Not All Debt Is Created Equal

Most personal finance advice treats debt as the enemy. But seasoned wealth-builders know the truth: debt is a tool. Used strategically, borrowing can accelerate your path to financial independence. Used carelessly, it can derail it. The key is understanding the difference between debt that works for you and debt that works against you.

What Is "Good Debt"?

Good debt is borrowing that helps you acquire an asset or generate income that exceeds the cost of the loan. In other words, the return on what you're buying is greater than the interest you're paying.

Common Examples of Good Debt

  • Mortgage on a rental property: If your rental income covers the mortgage and expenses with money left over, the debt is working in your favor.
  • Student loans (selectively): A degree that leads to meaningfully higher earnings can justify the cost — though this depends heavily on field and institution.
  • Small business loans: Borrowing to fund a business that generates profit above the interest cost is textbook leverage.
  • Investment margin (used carefully): Borrowing at low rates to invest in assets with higher expected returns — high risk, but sometimes employed by sophisticated investors.

What Is "Bad Debt"?

Bad debt is borrowing used to fund consumption — things that depreciate, provide no income, and cost you more the longer you carry them.

Common Examples of Bad Debt

  • High-interest credit card balances: Carrying a balance at 20%+ APR is one of the most wealth-destructive habits in personal finance.
  • Auto loans on depreciating vehicles: Cars lose value rapidly.

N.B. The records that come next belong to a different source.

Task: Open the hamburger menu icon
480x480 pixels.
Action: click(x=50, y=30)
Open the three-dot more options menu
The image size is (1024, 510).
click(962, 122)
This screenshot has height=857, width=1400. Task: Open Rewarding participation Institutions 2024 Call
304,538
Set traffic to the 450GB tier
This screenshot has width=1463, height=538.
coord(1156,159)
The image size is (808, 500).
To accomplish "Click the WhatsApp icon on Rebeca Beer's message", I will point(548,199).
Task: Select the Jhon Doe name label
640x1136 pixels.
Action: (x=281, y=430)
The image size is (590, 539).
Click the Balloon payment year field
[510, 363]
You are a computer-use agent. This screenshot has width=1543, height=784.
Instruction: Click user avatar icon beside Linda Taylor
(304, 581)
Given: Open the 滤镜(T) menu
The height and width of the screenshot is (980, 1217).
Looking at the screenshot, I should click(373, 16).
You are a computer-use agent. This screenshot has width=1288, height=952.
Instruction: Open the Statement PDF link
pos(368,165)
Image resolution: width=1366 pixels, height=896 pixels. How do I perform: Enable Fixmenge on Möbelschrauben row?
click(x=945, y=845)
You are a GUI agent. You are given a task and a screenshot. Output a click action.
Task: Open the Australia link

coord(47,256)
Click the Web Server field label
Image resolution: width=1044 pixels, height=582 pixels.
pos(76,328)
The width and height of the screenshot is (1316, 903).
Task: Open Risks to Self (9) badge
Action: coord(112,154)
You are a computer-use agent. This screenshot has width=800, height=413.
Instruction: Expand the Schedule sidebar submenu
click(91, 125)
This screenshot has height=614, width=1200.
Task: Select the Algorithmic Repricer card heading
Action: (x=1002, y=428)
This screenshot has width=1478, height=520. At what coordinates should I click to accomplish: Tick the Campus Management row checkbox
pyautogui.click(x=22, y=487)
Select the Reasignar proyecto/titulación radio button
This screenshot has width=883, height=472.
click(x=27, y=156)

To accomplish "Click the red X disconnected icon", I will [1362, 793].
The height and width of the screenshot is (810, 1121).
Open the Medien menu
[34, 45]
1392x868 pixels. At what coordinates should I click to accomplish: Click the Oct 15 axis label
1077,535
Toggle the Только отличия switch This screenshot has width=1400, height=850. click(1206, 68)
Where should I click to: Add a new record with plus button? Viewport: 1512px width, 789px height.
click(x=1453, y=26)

Financing a new car at a high rate compounds the loss.
  • Buy Now, Pay Later (BNPL) for discretionary items: Spreading consumer purchases over time normalizes overspending.
  • Payday loans: Extremely high APRs can trap borrowers in cycles that are very difficult to escape.

The Debt-to-Asset Ratio: Why It Matters

Your debt-to-asset ratio compares what you owe to what you own. A lower ratio signals financial strength; a higher one signals vulnerability. The goal isn't necessarily to eliminate all debt — it's to ensure your assets significantly outweigh your liabilities and that your debt is being used to grow those assets.

Formula: Debt-to-Asset Ratio = Total Liabilities ÷ Total Assets

A ratio below 0.5 (50%) is generally considered healthy. Wealthy individuals often carry debt — but it's almost always leveraged to productive assets.

How to Shift Your Debt Profile

  1. List all debts by interest rate: Identify which are high-cost (bad) and which are low-cost or asset-building (potentially good).
  2. Aggressively pay down high-interest consumer debt first — especially anything above 8–10% APR.
  3. Preserve low-rate, asset-backed debt if the capital freed up can be invested at a higher rate of return.
  4. Before taking on new debt, ask: Does this purchase appreciate or generate income? What is the total cost of borrowing?

The Bottom Line

The wealthiest people in the world use debt as leverage, not as a lifeline. By deliberately separating borrowing that builds your balance sheet from borrowing that erodes it, you take control of one of the most powerful forces in personal finance. Start by eliminating bad debt, then learn to deploy good debt with intention.